As precautions to prevent the spread of COVID-19 as well as influenza, another current health risk, Zink made these suggestions in a Point of View opinion piece:

• Get a flu shot. “Getting an annual flu shot protects you, your family and relieves an undue burden on our medical system when we start to see COVID cases,” she wrote.

• Wash your hands. “Protect yourself and others by washing them for at least 20 seconds frequently throughout the day, and every time you eat, cough, sneeze, or use the restroom,” she wrote. “Handwashing (sic) is part of good self-care just like eating healthy food, getting enough sleep and exercising.”

• Don’t share your germs. “This coronavirus is spread like the flu from sneezing, coughing and close contact with others who are sick,” Zink wrote. “If you are sick, stay home and practice ‘social distancing,’ which means staying at least 6 feet away from others.”

• Stay informed and start planning.

For information on COVID-19 and general health preparation, visit these websites:

CDC’s Coronavirus Disease 2019 (COVID-19) https://www.cdc.gov/coronavirus/2019-ncov

CDC’s Prepare Your Health for emergencies https://www.cdc.gov/cpr/prepareyourhealth/

DHSS Coronavirus webpage http://dhss.alaska.gov/dph/Epi/id/Pages/Human-Coronavirus.aspx

DHSS What can Alaskans do to prepare for the novel coronavirus (COVID-19)? http://dhss.alaska.gov/dph/Epi/id/SiteAssets/Pages/HumanCoV/COVID-19_Whatthepubliccando.pdf

The Alaska Department of Health and Social Services COVID-19 website also has links to subscribe to health alerts by email.
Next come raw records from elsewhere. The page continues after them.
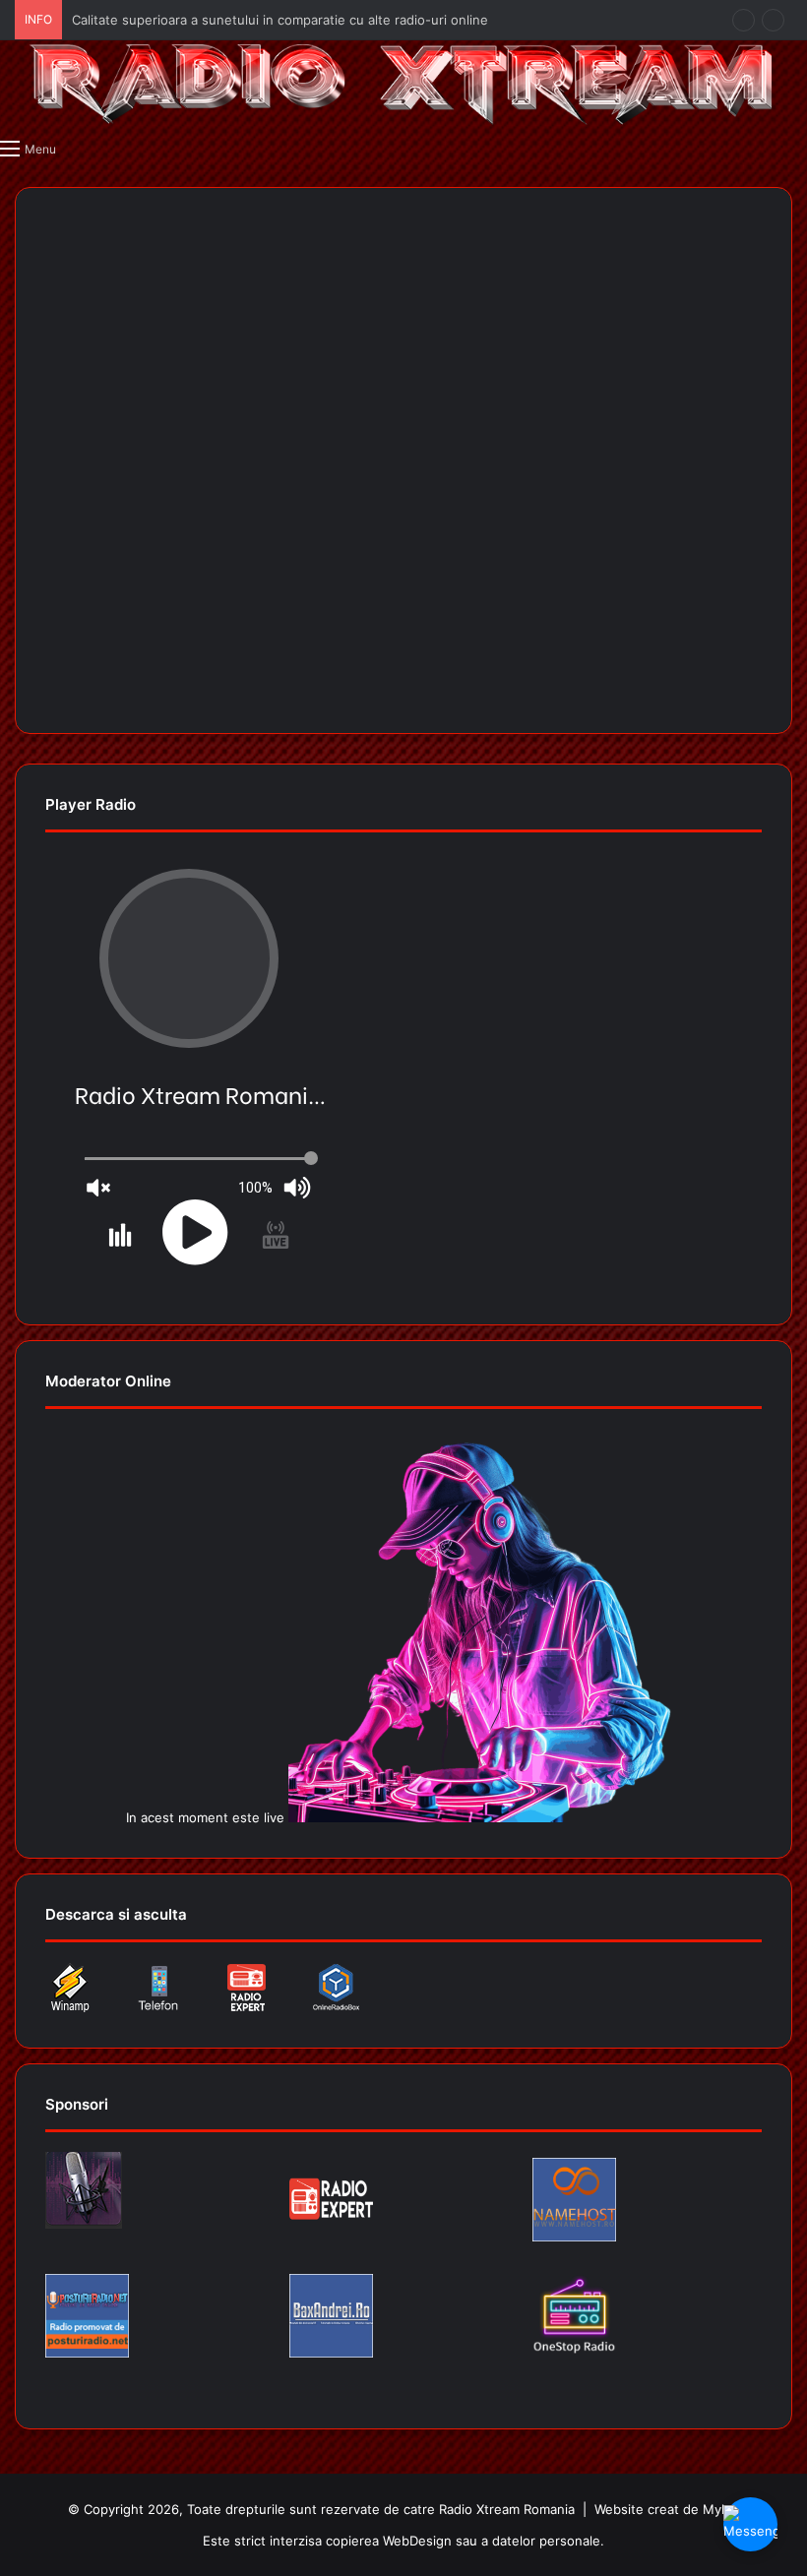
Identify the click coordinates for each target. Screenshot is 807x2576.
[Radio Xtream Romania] (403, 84)
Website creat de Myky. (666, 2509)
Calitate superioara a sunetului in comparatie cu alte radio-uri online (280, 20)
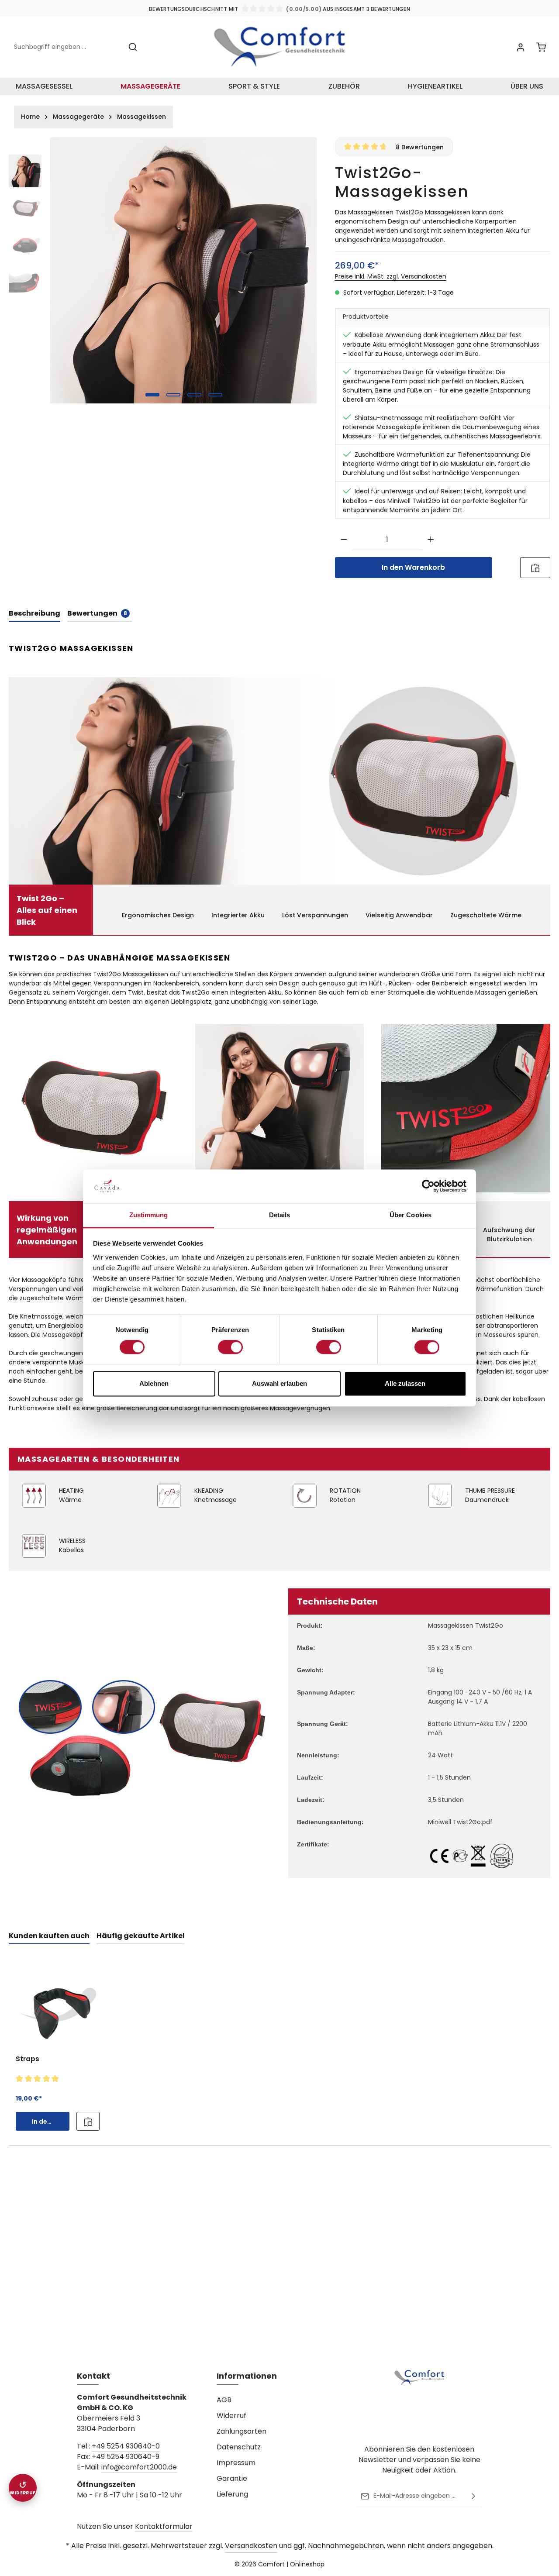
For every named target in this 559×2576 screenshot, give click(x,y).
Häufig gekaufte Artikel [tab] (141, 1936)
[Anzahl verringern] (344, 540)
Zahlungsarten (241, 2431)
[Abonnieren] (473, 2496)
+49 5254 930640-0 (126, 2446)
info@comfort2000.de (139, 2467)
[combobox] (66, 47)
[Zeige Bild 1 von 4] (152, 394)
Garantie (232, 2478)
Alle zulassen (405, 1383)
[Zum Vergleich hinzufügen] (535, 567)
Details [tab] (279, 1215)
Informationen (247, 2375)
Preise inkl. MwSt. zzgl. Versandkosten (390, 276)
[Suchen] (133, 47)
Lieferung (232, 2494)
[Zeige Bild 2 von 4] (173, 394)
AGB (224, 2400)
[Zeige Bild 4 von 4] (215, 394)
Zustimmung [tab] (148, 1215)
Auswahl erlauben (279, 1383)
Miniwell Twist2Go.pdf (460, 1822)
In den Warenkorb (413, 567)
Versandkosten (251, 2546)
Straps (27, 2059)
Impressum (236, 2463)
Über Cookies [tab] (410, 1215)
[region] (163, 270)
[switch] (230, 1347)
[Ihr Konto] (520, 47)
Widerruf (231, 2416)
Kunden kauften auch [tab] (49, 1936)
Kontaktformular (164, 2526)
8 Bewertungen (420, 146)
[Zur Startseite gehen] (279, 47)
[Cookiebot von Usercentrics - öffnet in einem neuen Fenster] (428, 1186)
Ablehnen (154, 1383)
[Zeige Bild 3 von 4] (194, 394)
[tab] (34, 614)
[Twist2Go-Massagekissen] (183, 270)
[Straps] (58, 2006)
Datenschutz (239, 2447)
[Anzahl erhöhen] (431, 540)
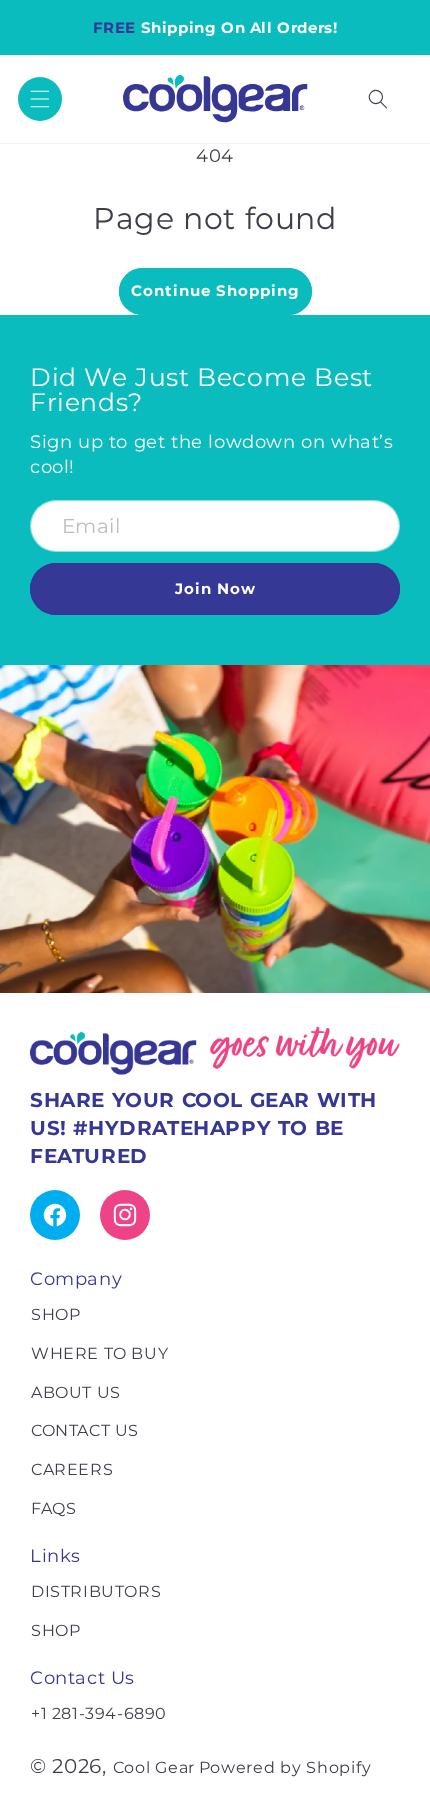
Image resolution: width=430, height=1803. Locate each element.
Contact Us (85, 1430)
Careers (72, 1469)
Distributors (96, 1591)
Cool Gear (154, 1767)
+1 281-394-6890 (99, 1713)
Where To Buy (99, 1353)
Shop (55, 1314)
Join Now (215, 588)
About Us (76, 1392)
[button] (40, 99)
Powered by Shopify (285, 1767)
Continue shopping (215, 290)
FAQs (53, 1508)
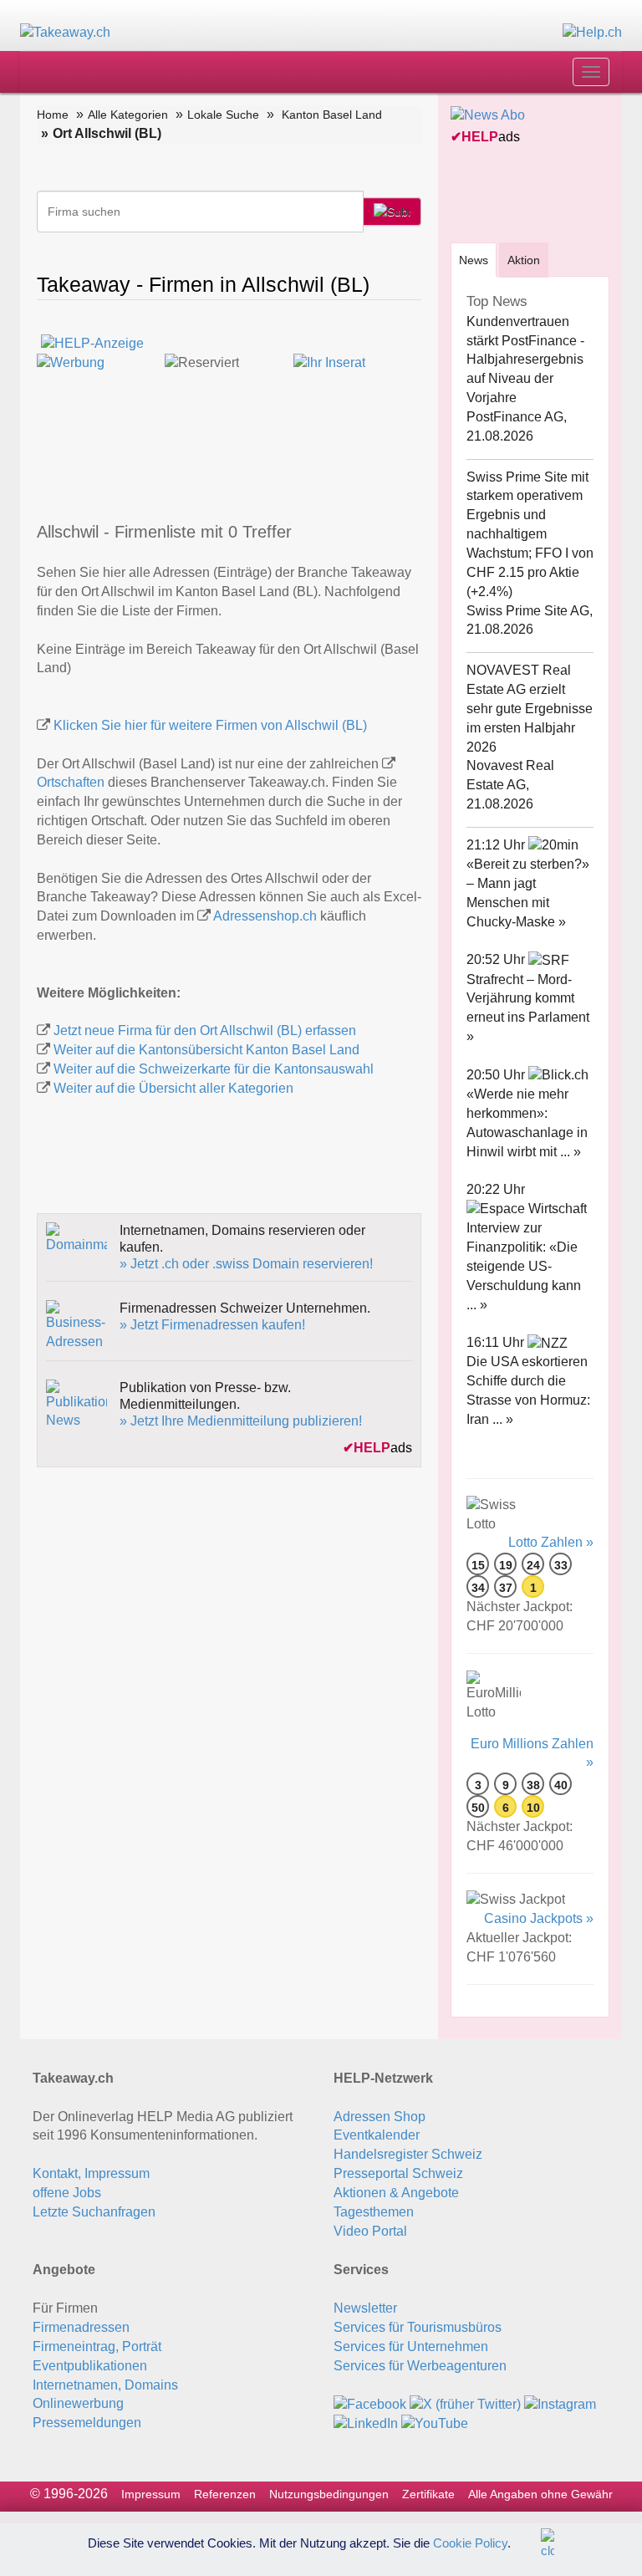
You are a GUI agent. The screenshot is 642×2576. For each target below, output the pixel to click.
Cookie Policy (470, 2542)
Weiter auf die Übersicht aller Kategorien (173, 1088)
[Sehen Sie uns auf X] (465, 2403)
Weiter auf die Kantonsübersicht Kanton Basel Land (206, 1050)
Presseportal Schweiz (398, 2173)
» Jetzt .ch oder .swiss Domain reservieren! (246, 1264)
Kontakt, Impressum (91, 2173)
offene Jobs (67, 2193)
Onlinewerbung (78, 2403)
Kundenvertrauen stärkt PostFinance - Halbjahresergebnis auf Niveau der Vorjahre (525, 359)
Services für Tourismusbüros (418, 2327)
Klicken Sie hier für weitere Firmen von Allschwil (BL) (210, 725)
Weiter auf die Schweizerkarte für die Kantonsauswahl (214, 1069)
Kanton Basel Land (332, 114)
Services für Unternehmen (411, 2346)
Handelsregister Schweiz (408, 2154)
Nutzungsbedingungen (329, 2494)
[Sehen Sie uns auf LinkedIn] (366, 2423)
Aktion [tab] (523, 260)
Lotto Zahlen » (551, 1542)
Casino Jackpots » (539, 1918)
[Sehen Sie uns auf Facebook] (370, 2403)
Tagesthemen (374, 2212)
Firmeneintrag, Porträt (97, 2346)
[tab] (474, 259)
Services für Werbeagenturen (420, 2366)
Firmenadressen (81, 2327)
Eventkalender (377, 2135)
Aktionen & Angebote (396, 2193)
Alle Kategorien (128, 114)
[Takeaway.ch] (65, 32)
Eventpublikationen (90, 2366)
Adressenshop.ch (265, 916)
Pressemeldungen (87, 2422)
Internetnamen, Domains (105, 2385)
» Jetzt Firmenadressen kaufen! (212, 1325)
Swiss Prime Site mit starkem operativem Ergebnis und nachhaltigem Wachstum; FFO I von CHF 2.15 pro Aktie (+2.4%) (530, 534)
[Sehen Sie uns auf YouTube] (434, 2423)
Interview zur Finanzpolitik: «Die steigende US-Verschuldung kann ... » (523, 1266)
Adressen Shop (379, 2116)
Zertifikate (428, 2494)
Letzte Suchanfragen (94, 2212)
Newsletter (365, 2308)
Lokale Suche (223, 114)
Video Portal (370, 2231)
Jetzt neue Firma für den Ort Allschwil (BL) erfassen (205, 1030)
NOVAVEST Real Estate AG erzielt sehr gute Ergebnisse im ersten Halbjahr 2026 (529, 708)
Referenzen (225, 2494)
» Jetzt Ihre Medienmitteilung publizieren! (241, 1421)
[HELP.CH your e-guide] (592, 32)
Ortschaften (70, 782)
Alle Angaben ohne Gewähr (540, 2494)
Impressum (151, 2494)
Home (53, 114)
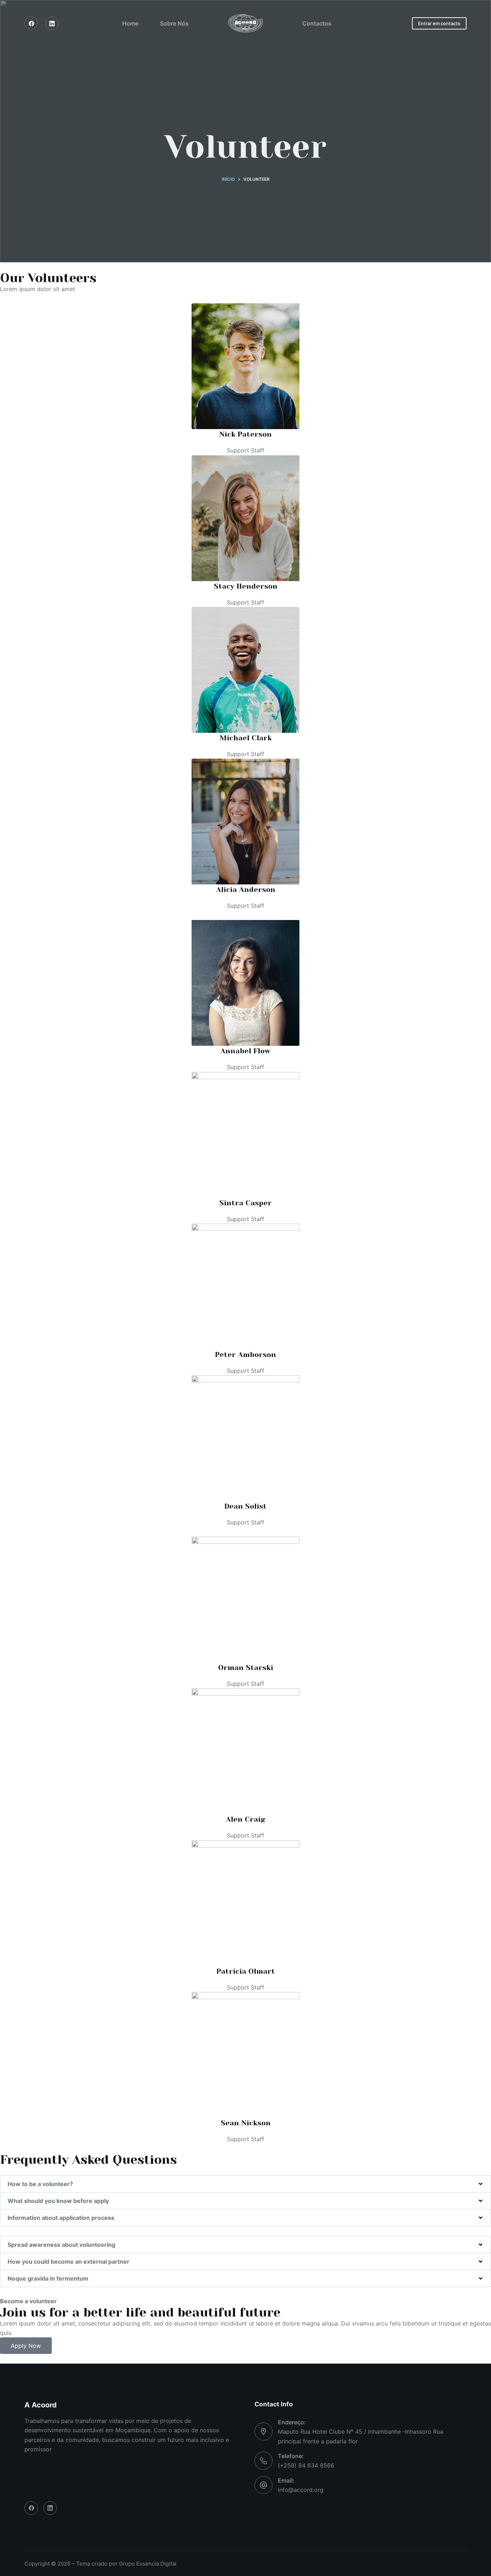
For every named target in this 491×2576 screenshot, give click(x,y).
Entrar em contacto (439, 23)
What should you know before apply (58, 2200)
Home (130, 23)
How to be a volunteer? (40, 2184)
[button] (245, 2184)
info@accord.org (300, 2489)
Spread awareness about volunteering (61, 2244)
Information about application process (61, 2217)
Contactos (316, 23)
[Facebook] (31, 23)
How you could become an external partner (68, 2261)
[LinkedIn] (52, 23)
Carroll wrote in an email that responding to new diseases such as COVID-19 offer several opportunities. The community learns how to get good information. They also put to use years of emergency planning and practice that makes health partners feel more confident in addressing a possible pandemic. The response also brings the community together.

“It gives folks an opportunity to meet each other,” Carroll wrote. “When folks know each other before they need help, then they’re able to build trust and learn each other’s strengths. That’s an individual, family and community resilience factor.”